Provided entries:
%%

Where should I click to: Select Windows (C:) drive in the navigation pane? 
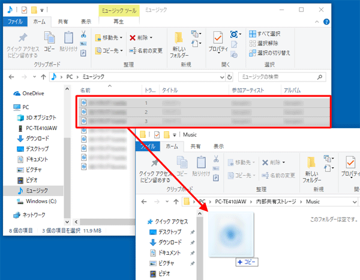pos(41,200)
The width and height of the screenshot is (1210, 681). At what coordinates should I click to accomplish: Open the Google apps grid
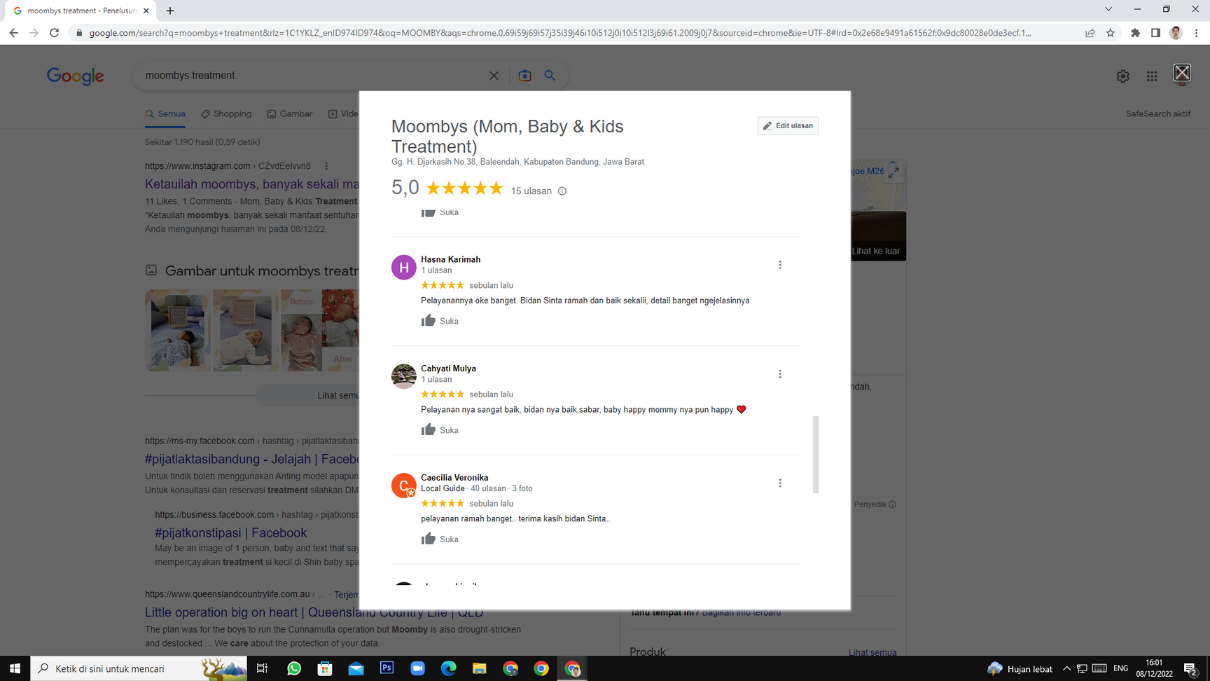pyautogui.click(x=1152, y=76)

%%
%%

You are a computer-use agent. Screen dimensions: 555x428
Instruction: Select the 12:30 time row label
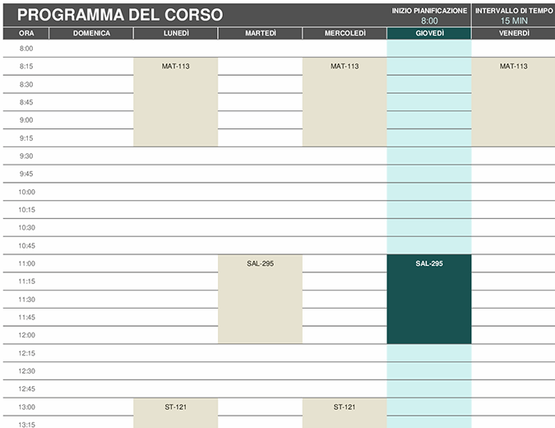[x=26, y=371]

%%
%%

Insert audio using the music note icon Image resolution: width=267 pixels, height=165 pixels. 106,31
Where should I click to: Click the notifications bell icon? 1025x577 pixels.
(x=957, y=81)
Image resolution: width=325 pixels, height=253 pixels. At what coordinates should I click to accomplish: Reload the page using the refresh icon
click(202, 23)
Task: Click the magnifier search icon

%%

What you need to do:
Scan the records above for the lines holding "Where should I click to: Click" and "Task: Click the magnifier search icon". Transcribe those two and every line between them word for word, and no others.

Reply:
Where should I click to: Click the notifications bell icon? 1025x577 pixels.
(x=957, y=81)
Image resolution: width=325 pixels, height=253 pixels. At what coordinates should I click to accomplish: Reload the page using the refresh icon
click(202, 23)
Task: Click the magnifier search icon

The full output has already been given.